Yay! Congrats. I'm waiting for the pics.


----------



## tpocicat (Aug 8, 2011)

The fry are still doing well. Their father is doing a great job. Unlike his own father, he made a bubble nest and is doing his best to keep his "kids" in it.


----------



## tpocicat (Aug 8, 2011)

Took dad out Friday because the fry are free swimming. It looks to be about 50 or so fry. Lots of plants so there could easily be many more.


----------



## marktrc (Jun 6, 2012)

How about some pics of the parents pls?


----------



## tpocicat (Aug 8, 2011)

I've asked my daughter's boyfriend to take some pictures as soon as he can. He takes better pictures than I do.


----------



## tpocicat (Aug 8, 2011)

Since it has been overcast here, my daughter's BF hasn't taken any pictures yet. He is a real perfectionist and wants full sun so the actual colors can be seen.


----------



## marktrc (Jun 6, 2012)

tpocicat said:


> Since it has been overcast here, my daughter's BF hasn't taken any pictures yet. He is a real perfectionist and wants full sun so the actual colors can be seen.

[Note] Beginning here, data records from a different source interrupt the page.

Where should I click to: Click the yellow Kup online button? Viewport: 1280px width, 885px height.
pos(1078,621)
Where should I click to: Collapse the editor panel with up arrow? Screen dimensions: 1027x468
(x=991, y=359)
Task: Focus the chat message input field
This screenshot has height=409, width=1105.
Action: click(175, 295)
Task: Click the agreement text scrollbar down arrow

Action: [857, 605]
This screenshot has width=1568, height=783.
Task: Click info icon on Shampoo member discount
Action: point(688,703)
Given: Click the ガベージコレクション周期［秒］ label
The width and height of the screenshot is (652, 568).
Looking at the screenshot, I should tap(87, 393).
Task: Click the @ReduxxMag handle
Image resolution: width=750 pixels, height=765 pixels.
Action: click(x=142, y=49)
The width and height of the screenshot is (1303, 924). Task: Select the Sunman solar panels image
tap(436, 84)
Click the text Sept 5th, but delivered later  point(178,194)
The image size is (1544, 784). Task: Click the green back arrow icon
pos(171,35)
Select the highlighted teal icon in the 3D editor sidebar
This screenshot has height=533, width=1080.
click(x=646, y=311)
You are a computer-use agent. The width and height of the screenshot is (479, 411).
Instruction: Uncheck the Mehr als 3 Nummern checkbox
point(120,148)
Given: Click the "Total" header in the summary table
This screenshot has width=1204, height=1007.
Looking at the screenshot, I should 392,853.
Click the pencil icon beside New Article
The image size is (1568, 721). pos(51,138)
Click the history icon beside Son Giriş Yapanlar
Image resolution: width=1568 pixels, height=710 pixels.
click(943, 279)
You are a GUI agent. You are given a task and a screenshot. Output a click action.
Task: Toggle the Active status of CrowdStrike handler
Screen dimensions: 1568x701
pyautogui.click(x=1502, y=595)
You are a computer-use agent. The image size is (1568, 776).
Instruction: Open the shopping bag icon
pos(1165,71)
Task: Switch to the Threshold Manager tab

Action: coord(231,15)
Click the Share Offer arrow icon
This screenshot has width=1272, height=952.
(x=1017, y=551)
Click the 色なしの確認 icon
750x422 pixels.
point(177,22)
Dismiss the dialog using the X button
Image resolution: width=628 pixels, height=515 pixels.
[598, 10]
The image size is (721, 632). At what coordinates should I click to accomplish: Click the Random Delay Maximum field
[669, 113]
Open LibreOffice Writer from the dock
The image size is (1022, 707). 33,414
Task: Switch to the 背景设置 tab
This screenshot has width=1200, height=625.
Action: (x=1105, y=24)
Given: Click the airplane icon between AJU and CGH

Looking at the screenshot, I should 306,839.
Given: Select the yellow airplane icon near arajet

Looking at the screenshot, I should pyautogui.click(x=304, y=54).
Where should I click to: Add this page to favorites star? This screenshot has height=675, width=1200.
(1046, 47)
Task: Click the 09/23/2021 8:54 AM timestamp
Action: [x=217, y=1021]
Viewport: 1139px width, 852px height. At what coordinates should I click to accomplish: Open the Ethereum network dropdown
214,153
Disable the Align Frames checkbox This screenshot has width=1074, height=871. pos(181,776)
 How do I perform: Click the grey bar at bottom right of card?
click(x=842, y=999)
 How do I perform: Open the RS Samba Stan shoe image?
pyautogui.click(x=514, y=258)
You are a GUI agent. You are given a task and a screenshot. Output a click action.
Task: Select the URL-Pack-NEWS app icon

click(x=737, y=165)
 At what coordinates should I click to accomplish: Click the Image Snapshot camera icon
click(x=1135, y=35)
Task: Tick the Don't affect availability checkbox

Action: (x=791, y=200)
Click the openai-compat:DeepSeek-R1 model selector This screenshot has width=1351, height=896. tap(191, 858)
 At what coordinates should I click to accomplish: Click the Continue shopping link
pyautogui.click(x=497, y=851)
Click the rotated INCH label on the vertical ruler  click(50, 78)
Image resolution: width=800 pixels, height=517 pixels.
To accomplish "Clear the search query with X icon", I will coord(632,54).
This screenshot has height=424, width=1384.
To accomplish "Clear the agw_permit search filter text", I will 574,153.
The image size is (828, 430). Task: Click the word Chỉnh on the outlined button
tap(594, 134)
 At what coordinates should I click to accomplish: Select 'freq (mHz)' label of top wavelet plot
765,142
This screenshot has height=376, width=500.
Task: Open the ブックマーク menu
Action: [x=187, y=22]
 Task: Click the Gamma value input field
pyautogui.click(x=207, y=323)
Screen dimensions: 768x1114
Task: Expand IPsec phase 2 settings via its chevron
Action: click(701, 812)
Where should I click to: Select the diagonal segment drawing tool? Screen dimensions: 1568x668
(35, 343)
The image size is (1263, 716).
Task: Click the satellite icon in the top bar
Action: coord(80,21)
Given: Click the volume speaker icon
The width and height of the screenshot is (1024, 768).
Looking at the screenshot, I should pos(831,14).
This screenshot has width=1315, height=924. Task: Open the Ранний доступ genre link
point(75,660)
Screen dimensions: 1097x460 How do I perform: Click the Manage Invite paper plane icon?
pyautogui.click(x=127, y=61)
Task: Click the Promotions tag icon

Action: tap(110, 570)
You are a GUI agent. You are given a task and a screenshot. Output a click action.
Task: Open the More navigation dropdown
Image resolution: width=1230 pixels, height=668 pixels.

Now I'm expecting professional pics.:-D


----------



## tpocicat (Aug 8, 2011)

Yesterday, my daughter used a turkey baster to clean up the bottom of the tank. She didn't suck up any fry, but it was hard. Added a little clean water too. I can see tiny fins, but they are still too little to take pics of.


----------



## marktrc (Jun 6, 2012)

Only one week and you can see fins. That's great!


----------



## tpocicat (Aug 8, 2011)

Finally I have pictures of the father and mother of my current spawn. As I said before, they were two I decided to keep from the spawn I had earlier this year.
The first one is the father, and the second one is the female:


----------



## BettaJen (Jun 7, 2012)

Hallelujah! 
They're beautiful.


----------



## tpocicat (Aug 8, 2011)

Thank you. I hope my new fry turn out just as beautiful.


----------



## marktrc (Jun 6, 2012)

I bet the male looks really great flaring. Nice fish.


----------



## Kelly0727 (Jan 8, 2012)

Wow they are really beautiful! I am drooling over their color.. I love blue bettas XD


----------



## tpocicat (Aug 8, 2011)

Blue is my favorite color, so of course when I got some really nice blue bettas in my last spawn, I went for it.


----------



## tpocicat (Aug 8, 2011)

I forgot to mention, my fry were 1 week old last Wednesday! As far as I can tell, I've only lost a couple.


----------



## Kelly0727 (Jan 8, 2012)

Happy 1 week birthday to your fry! ^_^ We shall make cake to celebrate!


----------



## tpocicat (Aug 8, 2011)

Kelly0727 said:


> Happy 1 week birthday to your fry! ^_^ We shall make cake to celebrate!


 YAY!!:lol:


----------



## indjo (Jun 6, 2010)

tpocicat said:


> Blue is my favorite color, so of course when I got some really nice blue bettas in my last spawn, I went for it.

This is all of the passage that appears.